God’s education of his people continues today, for example, by helping people understand the importance of safeguarding creation and working for more justice in social and political systems, he said.
Pope Benedict said God’s dialogue with humanity through the Bible must lead to greater faith and a more powerful witness in the world.
While the papal exhortation mentioned plenty of early church theologians and their approaches to understanding Scripture, it also included a long section about men and women who read the Bible and were inspired to live its message in the world.
“Every saint is like a ray of light streaming forth from the word of God,” he said, listing personalities ranging from St. Clare of Assisi to Blessed Teresa of Calcutta and from St. Dominic to St. Josemaria Escriva de Balaguer, the founder of Opus Dei.
Some of the Bible’s lessons are old but need to be given new attention, Pope Benedict wrote.
The Scriptures make it clear that the family founded on marriage is part of God’s plan for humanity and for human happiness.

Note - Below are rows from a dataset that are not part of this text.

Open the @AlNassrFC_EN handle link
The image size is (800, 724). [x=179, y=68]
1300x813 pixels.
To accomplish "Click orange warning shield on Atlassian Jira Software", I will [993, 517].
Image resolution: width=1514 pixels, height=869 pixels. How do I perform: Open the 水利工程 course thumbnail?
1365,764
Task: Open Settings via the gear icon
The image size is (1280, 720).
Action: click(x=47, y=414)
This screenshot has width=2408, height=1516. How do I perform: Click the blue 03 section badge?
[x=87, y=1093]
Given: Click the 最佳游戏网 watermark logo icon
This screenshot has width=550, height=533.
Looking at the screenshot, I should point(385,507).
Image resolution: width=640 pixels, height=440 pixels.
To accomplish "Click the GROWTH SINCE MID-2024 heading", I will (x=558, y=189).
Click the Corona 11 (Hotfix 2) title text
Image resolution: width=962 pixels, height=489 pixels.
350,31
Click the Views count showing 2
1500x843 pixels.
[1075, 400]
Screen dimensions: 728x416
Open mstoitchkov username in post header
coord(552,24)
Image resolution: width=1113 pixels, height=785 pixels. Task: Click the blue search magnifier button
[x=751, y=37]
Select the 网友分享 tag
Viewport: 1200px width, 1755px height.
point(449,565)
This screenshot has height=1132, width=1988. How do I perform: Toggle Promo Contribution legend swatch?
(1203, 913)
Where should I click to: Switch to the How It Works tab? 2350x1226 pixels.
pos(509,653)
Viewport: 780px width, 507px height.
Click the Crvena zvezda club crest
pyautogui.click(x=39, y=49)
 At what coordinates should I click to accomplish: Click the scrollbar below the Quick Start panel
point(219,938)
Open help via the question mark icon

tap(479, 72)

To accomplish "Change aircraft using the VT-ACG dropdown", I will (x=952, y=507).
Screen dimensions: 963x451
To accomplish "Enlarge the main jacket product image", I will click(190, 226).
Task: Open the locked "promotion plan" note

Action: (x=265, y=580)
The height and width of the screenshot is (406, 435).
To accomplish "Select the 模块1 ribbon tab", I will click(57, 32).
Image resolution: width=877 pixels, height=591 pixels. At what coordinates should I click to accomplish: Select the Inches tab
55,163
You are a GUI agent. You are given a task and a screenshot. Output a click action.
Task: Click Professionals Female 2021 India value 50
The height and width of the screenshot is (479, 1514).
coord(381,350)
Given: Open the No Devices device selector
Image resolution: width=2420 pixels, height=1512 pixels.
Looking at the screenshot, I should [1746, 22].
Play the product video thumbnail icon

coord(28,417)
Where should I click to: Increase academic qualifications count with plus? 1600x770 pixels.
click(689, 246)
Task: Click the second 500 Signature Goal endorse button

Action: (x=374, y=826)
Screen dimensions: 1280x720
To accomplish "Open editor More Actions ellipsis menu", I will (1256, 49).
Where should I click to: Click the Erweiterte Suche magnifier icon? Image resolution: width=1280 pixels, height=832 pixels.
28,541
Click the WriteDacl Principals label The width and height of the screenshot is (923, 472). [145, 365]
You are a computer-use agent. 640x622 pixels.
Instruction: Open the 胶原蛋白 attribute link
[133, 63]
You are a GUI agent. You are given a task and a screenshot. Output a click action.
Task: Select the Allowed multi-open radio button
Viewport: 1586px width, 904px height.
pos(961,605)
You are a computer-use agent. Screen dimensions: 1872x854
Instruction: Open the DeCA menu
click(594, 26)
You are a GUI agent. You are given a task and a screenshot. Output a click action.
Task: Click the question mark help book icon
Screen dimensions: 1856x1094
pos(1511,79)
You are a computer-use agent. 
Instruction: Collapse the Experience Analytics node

“In the face of widespread confusion in the sphere of affectivity, and the rise of ways of thinking which trivialize the human body and sexual differentiation, the word of God reaffirms the original goodness of the human being, created as man and woman and called to a love which is faithful, reciprocal and fruitful,” he wrote.
The Bible, the pope said, is filled with words of consolation and joy, but as God’s word it also is “a word which disrupts, which calls to conversion.”